PROVIDED TEXT:
- Operation Sourisak Montry: Part of Laotian Civil War; Vietnam War
| Date | September 1971 – 22 June 1972 |
| Location | Along the banks of the Mekong River, in the vicinity of Xieng Lom, Laos |
| Result | Operation Sourisak Montry: Thai Pyrrhic victory over Pathet Lao Operation Sourisak Montry VIII: Thai offensive repulsed |
| Territorial changes | Operation Sourisak Montry: Thai forces temporarily occupy bases on the south bank of the Mekong Operation Sourisak Montry VIII: Communist Party of Thailand retains control of two Lao villages northwest of Xieng Lom |

Belligerents
- Thailand Kingdom of Laos Supported by United States: Pathet Lao Communist Party of Thailand Supported by: People's Republic of China

Units involved
- Operation Sourisak Montry Three RTA battalions Two 75mm howitzers One Project Unity battalion Thai air support Air America transport support Operation Sourisak Montry VIII 7th Regimental Combat Team Thai mercenaries 70 US Special Forces Air America medevac 22nd Special Operations Squadron: Operation Sourisak Montry Communist insurgents 500 Pathet Lao forces Operation Sourisak Montry VIII 100 Communist insurgents

= Operation Sourisak Montry VIII =

Operation Sourisak Montry VIII (September 1971 – 22 June 1972) was a Thai military offensive against an encroaching Chinese Communist presence just north of the Mekong River. Operation Phalat established a base camp at Xieng Lom, Laos, on the southern bank of the Mekong River, and garrisoned it with three Thai mercenary battalions. Operation Sourisak Montry was a series of indecisive skirmishes in the same area, during which the Thais won a Pyrrhic victory over the Pathet Lao in mid-March 1972.

EXCERPTED RECORDS:
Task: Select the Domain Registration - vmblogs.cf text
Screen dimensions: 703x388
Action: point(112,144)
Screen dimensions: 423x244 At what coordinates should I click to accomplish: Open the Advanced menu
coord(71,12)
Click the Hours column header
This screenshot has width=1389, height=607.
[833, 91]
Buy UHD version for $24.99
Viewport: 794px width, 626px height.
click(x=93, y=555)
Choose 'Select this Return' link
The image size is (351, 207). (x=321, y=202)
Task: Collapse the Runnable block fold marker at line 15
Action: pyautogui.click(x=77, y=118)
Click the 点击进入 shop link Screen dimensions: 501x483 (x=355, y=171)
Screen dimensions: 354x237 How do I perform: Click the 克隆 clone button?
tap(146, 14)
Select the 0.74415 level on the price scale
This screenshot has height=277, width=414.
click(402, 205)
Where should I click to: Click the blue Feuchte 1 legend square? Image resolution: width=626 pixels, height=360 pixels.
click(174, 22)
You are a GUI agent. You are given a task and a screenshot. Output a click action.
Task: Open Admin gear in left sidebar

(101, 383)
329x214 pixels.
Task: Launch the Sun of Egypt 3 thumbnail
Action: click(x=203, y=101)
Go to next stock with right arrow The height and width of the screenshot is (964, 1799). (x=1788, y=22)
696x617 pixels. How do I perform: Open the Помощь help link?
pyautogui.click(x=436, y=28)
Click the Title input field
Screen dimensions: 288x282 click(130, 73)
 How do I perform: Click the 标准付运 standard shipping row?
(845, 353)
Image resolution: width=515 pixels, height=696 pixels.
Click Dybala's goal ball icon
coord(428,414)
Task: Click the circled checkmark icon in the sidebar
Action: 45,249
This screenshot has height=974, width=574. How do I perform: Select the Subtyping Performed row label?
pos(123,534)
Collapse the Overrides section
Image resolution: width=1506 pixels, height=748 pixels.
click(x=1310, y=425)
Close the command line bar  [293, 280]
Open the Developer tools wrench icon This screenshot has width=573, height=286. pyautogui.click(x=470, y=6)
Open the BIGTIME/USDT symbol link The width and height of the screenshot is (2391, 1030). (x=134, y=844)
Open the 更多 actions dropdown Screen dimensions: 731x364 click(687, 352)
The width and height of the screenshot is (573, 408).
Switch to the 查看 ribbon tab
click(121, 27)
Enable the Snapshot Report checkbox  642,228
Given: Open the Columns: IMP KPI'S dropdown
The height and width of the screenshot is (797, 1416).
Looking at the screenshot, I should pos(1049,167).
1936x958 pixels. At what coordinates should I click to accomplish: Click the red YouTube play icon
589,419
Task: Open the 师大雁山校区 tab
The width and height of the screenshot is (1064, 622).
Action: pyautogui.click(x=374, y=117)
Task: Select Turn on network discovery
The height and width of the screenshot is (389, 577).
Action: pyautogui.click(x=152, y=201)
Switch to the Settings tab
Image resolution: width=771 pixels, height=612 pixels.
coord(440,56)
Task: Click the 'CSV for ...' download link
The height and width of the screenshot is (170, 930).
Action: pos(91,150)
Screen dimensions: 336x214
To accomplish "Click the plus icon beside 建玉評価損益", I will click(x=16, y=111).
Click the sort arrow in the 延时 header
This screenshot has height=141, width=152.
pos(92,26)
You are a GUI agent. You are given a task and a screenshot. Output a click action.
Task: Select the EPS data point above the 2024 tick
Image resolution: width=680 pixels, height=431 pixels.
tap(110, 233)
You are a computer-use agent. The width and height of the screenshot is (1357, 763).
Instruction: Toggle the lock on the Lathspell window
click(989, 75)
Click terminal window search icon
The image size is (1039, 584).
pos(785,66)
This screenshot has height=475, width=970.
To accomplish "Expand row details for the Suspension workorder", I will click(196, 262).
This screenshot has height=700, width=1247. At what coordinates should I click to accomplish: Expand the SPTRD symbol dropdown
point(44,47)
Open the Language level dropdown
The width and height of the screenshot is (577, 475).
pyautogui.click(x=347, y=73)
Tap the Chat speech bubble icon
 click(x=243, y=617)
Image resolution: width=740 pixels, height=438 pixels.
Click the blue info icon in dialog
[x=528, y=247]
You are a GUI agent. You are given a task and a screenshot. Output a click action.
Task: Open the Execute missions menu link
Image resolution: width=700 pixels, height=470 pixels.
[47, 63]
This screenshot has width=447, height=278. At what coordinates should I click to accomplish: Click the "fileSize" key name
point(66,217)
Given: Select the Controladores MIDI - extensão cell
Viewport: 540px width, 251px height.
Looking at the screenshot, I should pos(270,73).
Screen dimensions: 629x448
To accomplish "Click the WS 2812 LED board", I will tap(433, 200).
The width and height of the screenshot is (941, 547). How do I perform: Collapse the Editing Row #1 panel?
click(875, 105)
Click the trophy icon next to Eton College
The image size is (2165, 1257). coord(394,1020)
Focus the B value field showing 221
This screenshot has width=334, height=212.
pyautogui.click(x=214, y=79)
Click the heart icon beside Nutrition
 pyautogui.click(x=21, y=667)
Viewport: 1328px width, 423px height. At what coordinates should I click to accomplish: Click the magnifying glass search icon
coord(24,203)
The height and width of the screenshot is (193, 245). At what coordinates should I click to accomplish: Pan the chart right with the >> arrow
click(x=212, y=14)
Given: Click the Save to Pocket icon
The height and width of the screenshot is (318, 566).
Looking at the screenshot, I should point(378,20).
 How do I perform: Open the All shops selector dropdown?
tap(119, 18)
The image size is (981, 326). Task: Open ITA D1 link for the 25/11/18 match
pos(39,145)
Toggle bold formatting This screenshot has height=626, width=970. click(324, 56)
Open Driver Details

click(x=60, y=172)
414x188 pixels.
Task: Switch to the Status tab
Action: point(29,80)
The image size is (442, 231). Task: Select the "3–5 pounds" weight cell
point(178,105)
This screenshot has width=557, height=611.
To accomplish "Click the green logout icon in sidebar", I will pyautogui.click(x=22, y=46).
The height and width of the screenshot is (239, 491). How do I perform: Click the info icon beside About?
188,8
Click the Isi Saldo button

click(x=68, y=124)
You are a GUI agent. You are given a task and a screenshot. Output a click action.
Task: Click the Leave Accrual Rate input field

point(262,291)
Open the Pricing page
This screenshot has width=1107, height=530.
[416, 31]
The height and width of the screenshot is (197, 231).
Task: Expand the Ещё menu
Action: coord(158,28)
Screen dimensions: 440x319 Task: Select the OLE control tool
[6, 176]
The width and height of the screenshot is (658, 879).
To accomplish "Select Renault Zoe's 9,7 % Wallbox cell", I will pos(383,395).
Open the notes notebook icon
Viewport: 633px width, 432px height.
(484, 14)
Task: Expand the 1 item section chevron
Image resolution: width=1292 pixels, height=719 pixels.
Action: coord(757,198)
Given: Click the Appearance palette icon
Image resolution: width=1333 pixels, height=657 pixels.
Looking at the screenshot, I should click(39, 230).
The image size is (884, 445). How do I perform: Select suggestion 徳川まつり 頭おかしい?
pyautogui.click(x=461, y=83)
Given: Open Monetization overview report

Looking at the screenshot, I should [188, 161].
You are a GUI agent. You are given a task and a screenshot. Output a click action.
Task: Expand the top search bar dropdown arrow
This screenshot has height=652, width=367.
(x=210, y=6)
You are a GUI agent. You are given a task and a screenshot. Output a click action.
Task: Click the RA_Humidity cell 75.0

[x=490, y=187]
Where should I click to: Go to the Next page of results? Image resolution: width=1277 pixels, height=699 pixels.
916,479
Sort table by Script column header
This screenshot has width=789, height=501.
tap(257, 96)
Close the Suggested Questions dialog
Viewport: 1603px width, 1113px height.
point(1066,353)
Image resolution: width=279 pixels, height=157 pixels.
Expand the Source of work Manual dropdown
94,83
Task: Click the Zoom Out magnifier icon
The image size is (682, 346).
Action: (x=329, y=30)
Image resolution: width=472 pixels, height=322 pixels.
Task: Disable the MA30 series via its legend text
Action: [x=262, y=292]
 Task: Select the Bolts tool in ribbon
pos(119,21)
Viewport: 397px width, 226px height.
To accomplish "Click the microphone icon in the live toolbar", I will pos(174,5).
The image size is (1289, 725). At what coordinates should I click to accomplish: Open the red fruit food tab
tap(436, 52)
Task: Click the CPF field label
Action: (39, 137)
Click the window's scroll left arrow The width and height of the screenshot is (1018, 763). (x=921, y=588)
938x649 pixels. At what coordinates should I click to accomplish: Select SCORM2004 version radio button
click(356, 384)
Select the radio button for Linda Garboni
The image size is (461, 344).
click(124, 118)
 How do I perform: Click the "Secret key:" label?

TASK DESCRIPTION:
From the Operation Sourisak Montry text, copy out the passage word for word, starting with "Operation Sourisak Montry VIII (September" and ending after "in mid-March 1972.".

WRITTEN SOLUTION:
Operation Sourisak Montry VIII (September 1971 – 22 June 1972) was a Thai military offensive against an encroaching Chinese Communist presence just north of the Mekong River. Operation Phalat established a base camp at Xieng Lom, Laos, on the southern bank of the Mekong River, and garrisoned it with three Thai mercenary battalions. Operation Sourisak Montry was a series of indecisive skirmishes in the same area, during which the Thais won a Pyrrhic victory over the Pathet Lao in mid-March 1972.